▶ **OBJECTIVE**
Retype each of the records below without any change.

▶ **Records for locating words and items**
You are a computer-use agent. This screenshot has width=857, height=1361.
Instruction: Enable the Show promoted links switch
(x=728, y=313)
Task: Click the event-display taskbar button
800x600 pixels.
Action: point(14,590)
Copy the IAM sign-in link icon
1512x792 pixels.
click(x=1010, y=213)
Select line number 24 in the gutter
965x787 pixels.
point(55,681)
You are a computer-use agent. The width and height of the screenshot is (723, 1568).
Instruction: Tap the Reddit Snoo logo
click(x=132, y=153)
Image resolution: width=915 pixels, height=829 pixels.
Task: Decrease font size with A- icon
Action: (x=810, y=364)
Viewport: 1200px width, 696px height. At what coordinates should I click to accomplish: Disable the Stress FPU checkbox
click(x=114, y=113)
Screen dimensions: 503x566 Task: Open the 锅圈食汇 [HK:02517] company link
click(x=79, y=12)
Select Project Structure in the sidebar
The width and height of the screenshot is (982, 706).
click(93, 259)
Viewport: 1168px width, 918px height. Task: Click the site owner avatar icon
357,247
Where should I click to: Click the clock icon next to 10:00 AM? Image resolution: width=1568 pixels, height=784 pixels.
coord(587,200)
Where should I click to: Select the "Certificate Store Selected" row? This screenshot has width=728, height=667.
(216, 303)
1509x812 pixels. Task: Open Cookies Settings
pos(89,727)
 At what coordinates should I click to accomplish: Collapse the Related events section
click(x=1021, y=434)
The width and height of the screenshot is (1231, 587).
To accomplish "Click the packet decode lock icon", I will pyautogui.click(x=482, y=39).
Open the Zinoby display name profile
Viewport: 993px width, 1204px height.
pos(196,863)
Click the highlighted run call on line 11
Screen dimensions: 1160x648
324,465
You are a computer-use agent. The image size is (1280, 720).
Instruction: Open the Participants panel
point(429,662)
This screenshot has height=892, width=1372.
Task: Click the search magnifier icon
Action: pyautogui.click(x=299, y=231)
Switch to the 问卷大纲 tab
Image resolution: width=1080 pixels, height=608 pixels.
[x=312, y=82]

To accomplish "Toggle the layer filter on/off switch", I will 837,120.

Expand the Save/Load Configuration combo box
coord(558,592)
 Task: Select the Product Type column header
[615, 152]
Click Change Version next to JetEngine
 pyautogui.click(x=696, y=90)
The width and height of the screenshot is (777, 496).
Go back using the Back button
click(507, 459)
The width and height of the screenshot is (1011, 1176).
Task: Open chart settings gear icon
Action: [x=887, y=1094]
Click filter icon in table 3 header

▶ **OUTPUT**
You are a computer-use agent. This screenshot has width=857, height=1361.
Instruction: Enable the Show promoted links switch
(x=728, y=313)
Task: Click the event-display taskbar button
800x600 pixels.
Action: point(14,590)
Copy the IAM sign-in link icon
1512x792 pixels.
click(x=1010, y=213)
Select line number 24 in the gutter
965x787 pixels.
point(55,681)
You are a computer-use agent. The width and height of the screenshot is (723, 1568).
Instruction: Tap the Reddit Snoo logo
click(x=132, y=153)
Image resolution: width=915 pixels, height=829 pixels.
Task: Decrease font size with A- icon
Action: (x=810, y=364)
Viewport: 1200px width, 696px height. At what coordinates should I click to accomplish: Disable the Stress FPU checkbox
click(x=114, y=113)
Screen dimensions: 503x566 Task: Open the 锅圈食汇 [HK:02517] company link
click(x=79, y=12)
Select Project Structure in the sidebar
The width and height of the screenshot is (982, 706).
click(93, 259)
Viewport: 1168px width, 918px height. Task: Click the site owner avatar icon
357,247
Where should I click to: Click the clock icon next to 10:00 AM? Image resolution: width=1568 pixels, height=784 pixels.
coord(587,200)
Where should I click to: Select the "Certificate Store Selected" row? This screenshot has width=728, height=667.
(216, 303)
1509x812 pixels. Task: Open Cookies Settings
pos(89,727)
 At what coordinates should I click to accomplish: Collapse the Related events section
click(x=1021, y=434)
The width and height of the screenshot is (1231, 587).
To accomplish "Click the packet decode lock icon", I will pyautogui.click(x=482, y=39).
Open the Zinoby display name profile
Viewport: 993px width, 1204px height.
pos(196,863)
Click the highlighted run call on line 11
Screen dimensions: 1160x648
324,465
You are a computer-use agent. The image size is (1280, 720).
Instruction: Open the Participants panel
point(429,662)
This screenshot has height=892, width=1372.
Task: Click the search magnifier icon
Action: pyautogui.click(x=299, y=231)
Switch to the 问卷大纲 tab
Image resolution: width=1080 pixels, height=608 pixels.
[x=312, y=82]

To accomplish "Toggle the layer filter on/off switch", I will 837,120.

Expand the Save/Load Configuration combo box
coord(558,592)
 Task: Select the Product Type column header
[615, 152]
Click Change Version next to JetEngine
 pyautogui.click(x=696, y=90)
The width and height of the screenshot is (777, 496).
Go back using the Back button
click(507, 459)
The width and height of the screenshot is (1011, 1176).
Task: Open chart settings gear icon
Action: [x=887, y=1094]
Click filter icon in table 3 header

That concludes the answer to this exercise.